Why is drug elimination less efficient in the very and and young?

Answer 17

1- Renal excretion rate
* GFR is only about 20% of adult rate in neonates
* GFR declines with age
50 y = 25% loss
75 y = 50% loss

2- Expression of metabolising enzymes
* metabolic enzymes take 8 weeks to achieve adult levels

Question 18

How can genetics make a difference to how drugs are metabolised?
Isoniazid (antimycobacterial agent) as an example.

Answer 18

> metabolised by acetylation by acetyl-CoA & acetyltransferase
1- genetic polymorphism
* fast acetylators and slow acetylators
2- single recessive gene for
low hepatic acetyltransferase

Question 19

What are the 5 routes of drug elimination, specify the most common.

Answer 19

Question 20

Excretion is dependent on what 3 things?

Answer 20

– Filtration
* renal blood flow
* filtration pressure
* proportion free in solution (bound to protein not eliminated in glomerulus)
– Secretion (rapidly eliminated)
– Reabsorption (slowly eliminated)

Question 21

Elimination is the product of what?

Answer 21

• Metabolism and excretion

Question 22

What is clearance?

Answer 22

• Volume of plasma apparently cleared of drug in a unit time

> Clearance is dependent on rate at which parent drug is metabolised and/or excreted
accumulation of metabolites inhibits metabolism
* slow excretion of metabolites
= slower metabolism

Question 23

How do you get elimination constant? (k)

Answer 23

Half life (time taken for plasma conc to fall by 50%) if plotted on logarithmic scale ( -1 x gradient of straight line = elimination constant)

Question 24

A 52-year-old man volunteers for a phase-1 trial of of a potential new drug for treatment of rheumatoid arthritis. A single dose of 20 μg is administered by intravenous injection and blood samples are collected at intervals for measurement of plasma drug concentration.

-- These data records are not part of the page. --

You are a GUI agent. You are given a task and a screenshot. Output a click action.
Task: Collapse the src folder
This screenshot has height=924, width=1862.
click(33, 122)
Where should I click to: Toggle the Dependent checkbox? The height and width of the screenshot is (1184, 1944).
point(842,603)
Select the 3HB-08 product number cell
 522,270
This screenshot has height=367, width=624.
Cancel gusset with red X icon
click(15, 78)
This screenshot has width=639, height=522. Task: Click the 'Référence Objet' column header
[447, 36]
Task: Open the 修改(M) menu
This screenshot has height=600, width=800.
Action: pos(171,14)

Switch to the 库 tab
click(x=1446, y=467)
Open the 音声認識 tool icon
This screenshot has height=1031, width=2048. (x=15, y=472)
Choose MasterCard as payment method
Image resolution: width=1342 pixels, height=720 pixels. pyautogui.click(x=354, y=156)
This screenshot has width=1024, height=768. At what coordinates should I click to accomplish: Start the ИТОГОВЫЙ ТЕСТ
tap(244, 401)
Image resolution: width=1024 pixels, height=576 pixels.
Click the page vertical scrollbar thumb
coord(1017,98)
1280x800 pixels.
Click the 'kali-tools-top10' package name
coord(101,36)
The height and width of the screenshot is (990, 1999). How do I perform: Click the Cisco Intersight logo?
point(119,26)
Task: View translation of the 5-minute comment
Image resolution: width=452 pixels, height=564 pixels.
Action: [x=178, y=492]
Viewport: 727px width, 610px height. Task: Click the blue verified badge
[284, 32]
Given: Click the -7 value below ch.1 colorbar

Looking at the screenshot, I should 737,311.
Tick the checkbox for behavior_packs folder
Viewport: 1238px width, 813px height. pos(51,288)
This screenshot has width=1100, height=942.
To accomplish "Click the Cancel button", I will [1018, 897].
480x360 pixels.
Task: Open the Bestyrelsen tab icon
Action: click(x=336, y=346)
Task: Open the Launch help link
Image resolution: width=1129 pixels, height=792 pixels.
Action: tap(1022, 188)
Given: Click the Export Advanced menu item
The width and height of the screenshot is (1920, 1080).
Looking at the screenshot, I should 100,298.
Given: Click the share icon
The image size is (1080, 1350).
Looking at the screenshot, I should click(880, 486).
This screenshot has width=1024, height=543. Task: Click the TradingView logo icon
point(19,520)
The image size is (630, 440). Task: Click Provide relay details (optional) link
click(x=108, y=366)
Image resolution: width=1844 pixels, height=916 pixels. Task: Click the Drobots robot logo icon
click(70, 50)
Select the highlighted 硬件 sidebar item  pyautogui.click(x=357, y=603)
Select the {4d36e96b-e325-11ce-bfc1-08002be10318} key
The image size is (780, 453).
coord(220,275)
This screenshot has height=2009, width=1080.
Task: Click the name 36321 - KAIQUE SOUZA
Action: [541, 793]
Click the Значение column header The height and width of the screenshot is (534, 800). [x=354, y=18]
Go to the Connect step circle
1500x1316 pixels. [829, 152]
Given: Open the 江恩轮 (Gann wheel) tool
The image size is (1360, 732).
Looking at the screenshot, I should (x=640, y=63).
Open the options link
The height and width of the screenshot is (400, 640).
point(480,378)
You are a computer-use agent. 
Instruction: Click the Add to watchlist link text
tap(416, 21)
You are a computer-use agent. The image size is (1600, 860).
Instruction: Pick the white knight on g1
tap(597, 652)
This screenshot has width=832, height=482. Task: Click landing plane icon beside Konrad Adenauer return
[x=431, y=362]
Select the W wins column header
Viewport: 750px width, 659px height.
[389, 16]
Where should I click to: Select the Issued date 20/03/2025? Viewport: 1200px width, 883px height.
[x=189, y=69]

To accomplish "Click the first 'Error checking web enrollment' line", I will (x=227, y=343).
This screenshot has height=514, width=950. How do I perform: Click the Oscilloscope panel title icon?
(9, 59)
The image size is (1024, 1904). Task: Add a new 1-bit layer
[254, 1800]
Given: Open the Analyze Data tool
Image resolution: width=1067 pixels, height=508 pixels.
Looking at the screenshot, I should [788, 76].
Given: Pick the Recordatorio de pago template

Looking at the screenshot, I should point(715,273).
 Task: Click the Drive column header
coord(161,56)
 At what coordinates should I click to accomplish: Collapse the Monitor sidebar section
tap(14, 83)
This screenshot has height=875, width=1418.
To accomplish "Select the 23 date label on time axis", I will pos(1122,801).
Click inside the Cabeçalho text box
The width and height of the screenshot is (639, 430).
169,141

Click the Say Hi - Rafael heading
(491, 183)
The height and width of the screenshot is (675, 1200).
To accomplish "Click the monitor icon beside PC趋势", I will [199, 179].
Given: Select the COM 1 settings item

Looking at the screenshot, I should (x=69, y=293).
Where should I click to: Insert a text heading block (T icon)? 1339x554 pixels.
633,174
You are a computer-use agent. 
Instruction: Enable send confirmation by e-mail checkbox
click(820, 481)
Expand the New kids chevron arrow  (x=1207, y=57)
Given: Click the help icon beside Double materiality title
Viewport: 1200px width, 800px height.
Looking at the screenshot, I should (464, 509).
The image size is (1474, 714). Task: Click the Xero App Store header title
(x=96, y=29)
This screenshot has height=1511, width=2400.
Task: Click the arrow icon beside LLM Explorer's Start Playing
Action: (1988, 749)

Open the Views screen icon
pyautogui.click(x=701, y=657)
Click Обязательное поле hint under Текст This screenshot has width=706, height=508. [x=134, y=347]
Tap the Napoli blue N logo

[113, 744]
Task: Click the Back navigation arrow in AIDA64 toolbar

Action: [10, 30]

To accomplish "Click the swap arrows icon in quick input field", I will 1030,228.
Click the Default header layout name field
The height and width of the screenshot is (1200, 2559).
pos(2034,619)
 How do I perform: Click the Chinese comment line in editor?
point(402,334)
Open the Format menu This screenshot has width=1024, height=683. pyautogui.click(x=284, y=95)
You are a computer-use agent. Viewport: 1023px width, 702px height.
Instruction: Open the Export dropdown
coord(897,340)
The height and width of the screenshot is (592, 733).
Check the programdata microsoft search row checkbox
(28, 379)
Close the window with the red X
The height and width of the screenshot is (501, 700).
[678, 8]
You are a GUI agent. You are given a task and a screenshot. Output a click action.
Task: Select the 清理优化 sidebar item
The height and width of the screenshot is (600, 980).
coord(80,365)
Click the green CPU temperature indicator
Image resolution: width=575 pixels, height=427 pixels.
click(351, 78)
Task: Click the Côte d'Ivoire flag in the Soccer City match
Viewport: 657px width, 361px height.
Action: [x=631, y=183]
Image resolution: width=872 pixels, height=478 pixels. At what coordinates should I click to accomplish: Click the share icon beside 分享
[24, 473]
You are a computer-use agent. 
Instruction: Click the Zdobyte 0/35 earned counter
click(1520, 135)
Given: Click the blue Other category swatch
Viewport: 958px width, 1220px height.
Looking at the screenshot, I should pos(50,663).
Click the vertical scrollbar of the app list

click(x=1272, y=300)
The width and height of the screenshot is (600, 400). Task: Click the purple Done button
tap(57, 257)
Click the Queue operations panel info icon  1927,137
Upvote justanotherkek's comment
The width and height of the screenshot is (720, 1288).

• What may be calculated directly from the gradient of the graph?

Answer 24

• Elimination constant
• You can directly calculate the elimination constant (k) from the gradient (slope) of the logarithmic plasma drug concentration vs. time graph during the elimination phase.

Question 25

• How would you calculate half life if you know K?

Answer 25

• t½ = 0.693 / k

Question 26

What do we mean by repeated doses?

Answer 26

• Giving repeated doses helps maintain these therapeutic levels over time.
• We want a steady state concentration.
  > Giving a higher initial dose then lower dose every 12 hours at the half life to achieve this.